Un hombre fue asesinado a disparos por agentes del Servicio Secreto el 22 de febrero cuando presuntamente intentó ingresar ilegalmente a un perímetro seguro del resort Mar-a-Lago del presidente Donald Trump en Florida.
Un asistente y dos agentes del Servicio Secreto acudieron a la puerta principal norte del complejo turístico alrededor de la 1:30 a.m. ET del domingo luego de que un equipo de seguridad detectó que la persona ingresó al perímetro interior, según el sheriff del condado de Palm Beach, Ric L. Bradshaw.
“La información preliminar indica que el individuo estaba armado con una escopeta y en posesión de un bote de gasolina”, dijo Rafael Barros, agente especial a cargo de la Oficina de Campo de Miami del Servicio Secreto, a los periodistas en una conferencia de prensa el domingo por la mañana.
Los agentes le ordenaron al hombre que soltara los objetos, pero no lo hizo, agregó Barros.
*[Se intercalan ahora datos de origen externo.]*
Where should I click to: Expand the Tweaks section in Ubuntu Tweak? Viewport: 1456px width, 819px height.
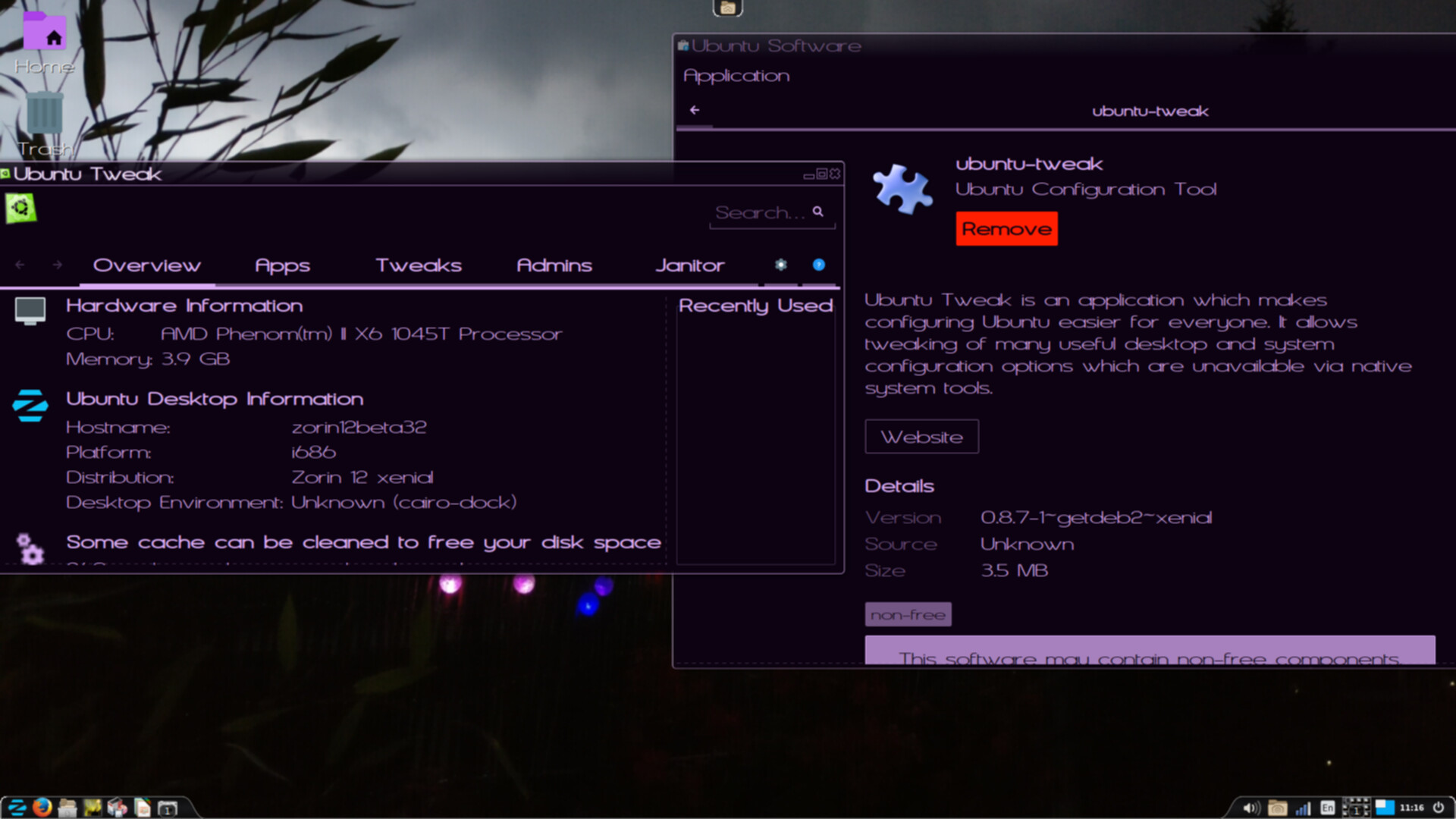418,265
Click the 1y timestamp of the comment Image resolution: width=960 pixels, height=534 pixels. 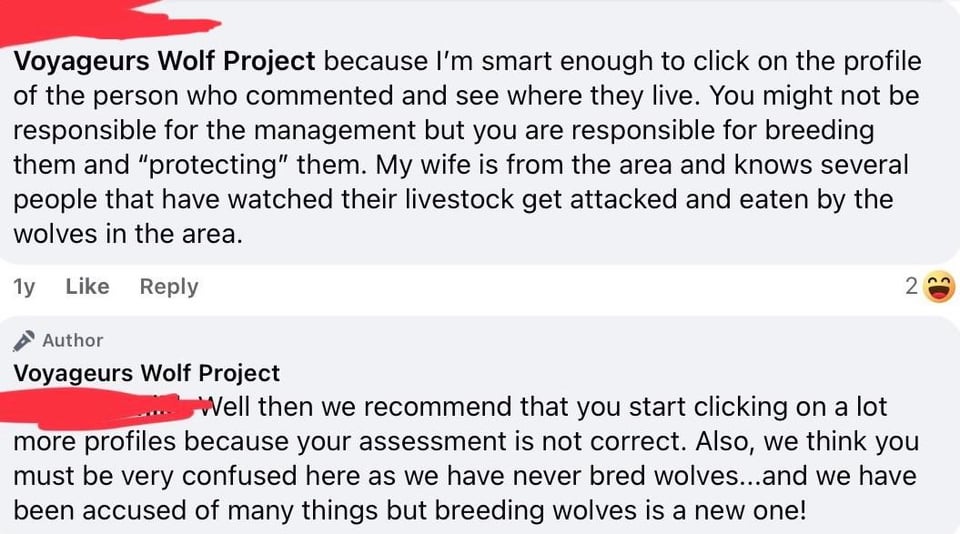(x=24, y=287)
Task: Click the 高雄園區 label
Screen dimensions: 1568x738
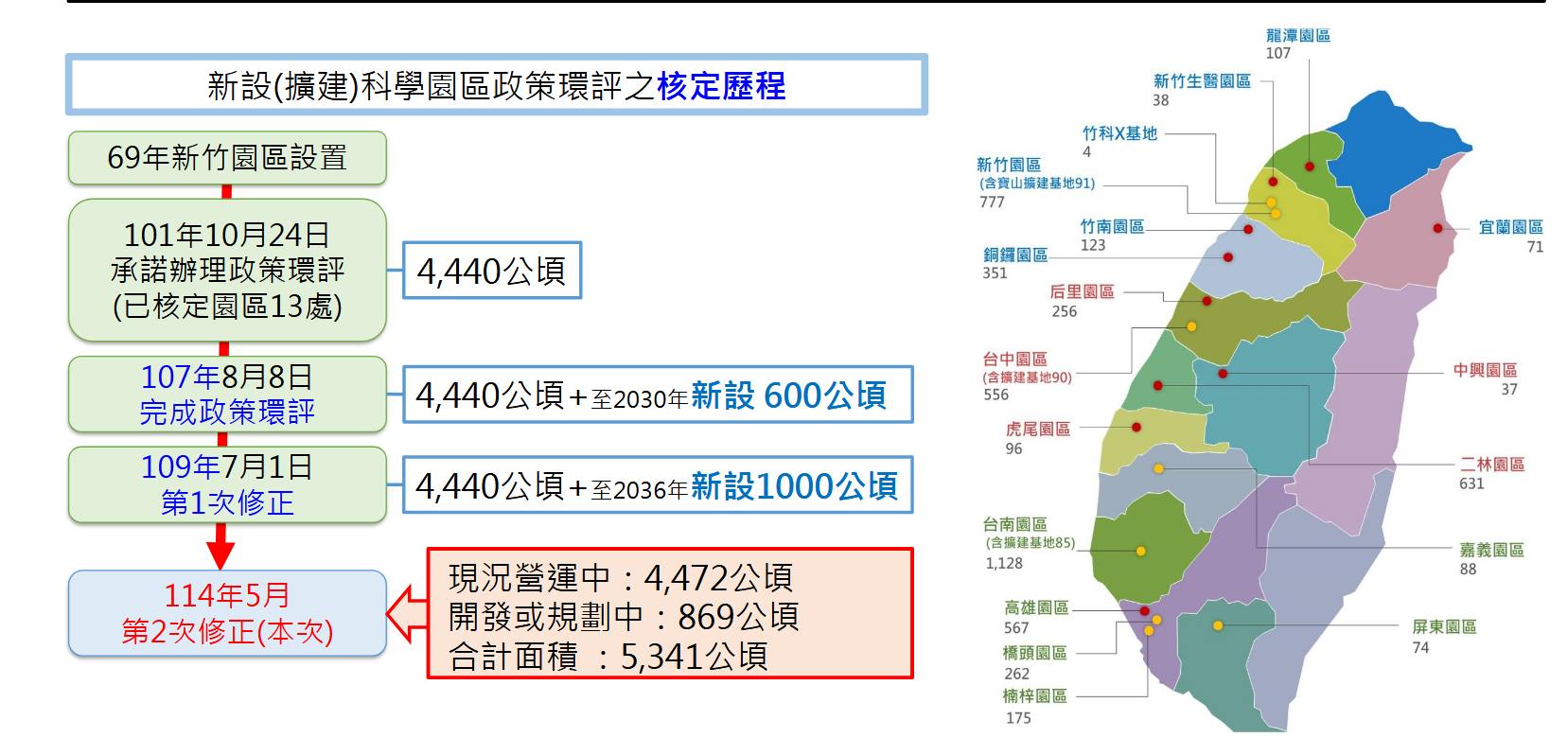Action: [1036, 608]
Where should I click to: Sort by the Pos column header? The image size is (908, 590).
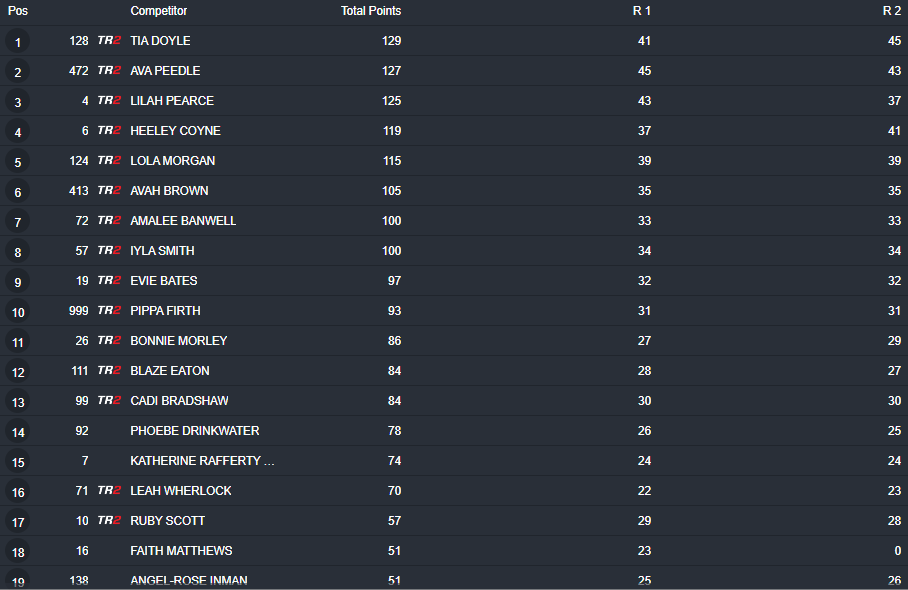pyautogui.click(x=18, y=11)
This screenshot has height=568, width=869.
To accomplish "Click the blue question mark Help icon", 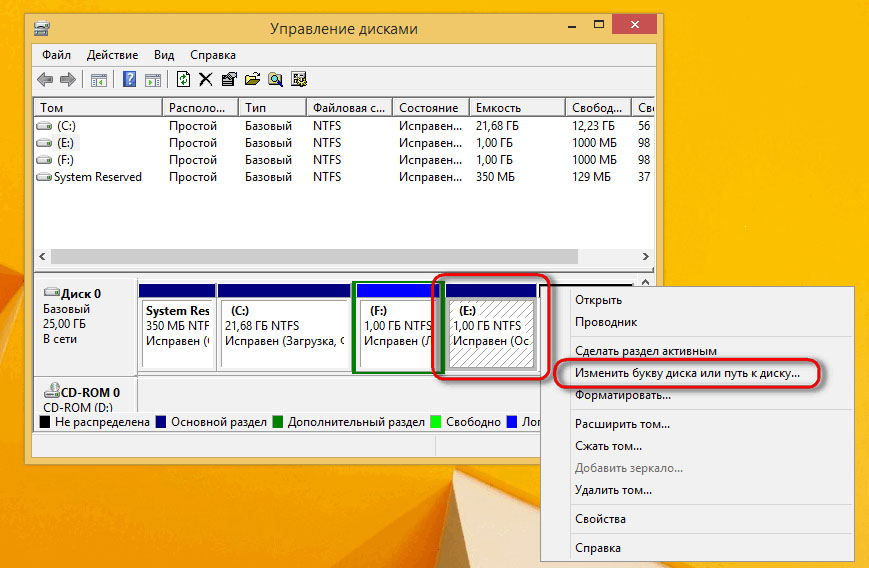I will (129, 79).
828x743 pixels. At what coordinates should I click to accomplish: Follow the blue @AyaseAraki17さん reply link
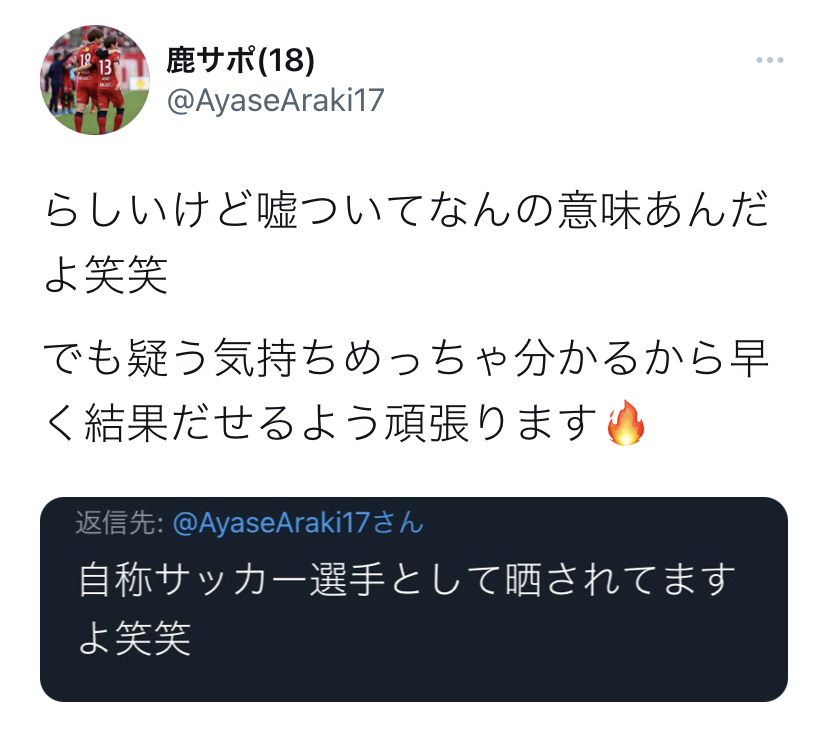pos(298,523)
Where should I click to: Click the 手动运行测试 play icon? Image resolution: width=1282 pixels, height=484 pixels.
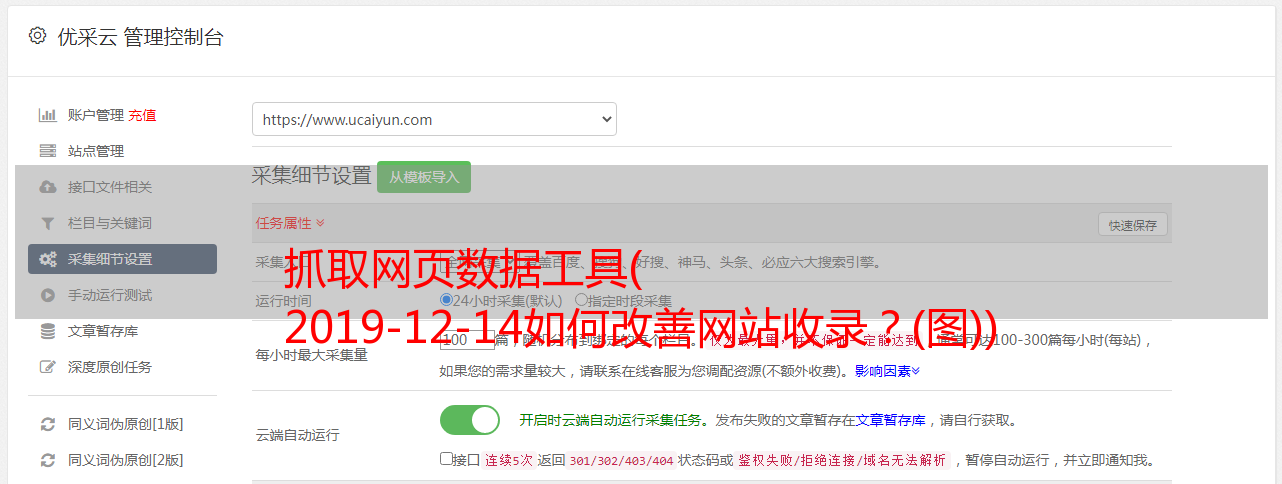pos(47,295)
"Los agentes y el asistente dispararon sus armas para detener la amenaza", declaró.
El hombre murió en el lugar y aún no ha sido revelada su identidad.
El FBI está liderando el caso y la investigación sigue en curso, incluyendo el motivo del hombre, según Bradshaw.
Ningún agente de las fuerzas del orden resultó herido durante el incidente, pero los agentes del Servicio Secreto involucrados en el tiroteo fueron puestos en licencia administrativa rutinaria, que es la política de la agencia.
Trump se encontraba en Washington durante el incidente.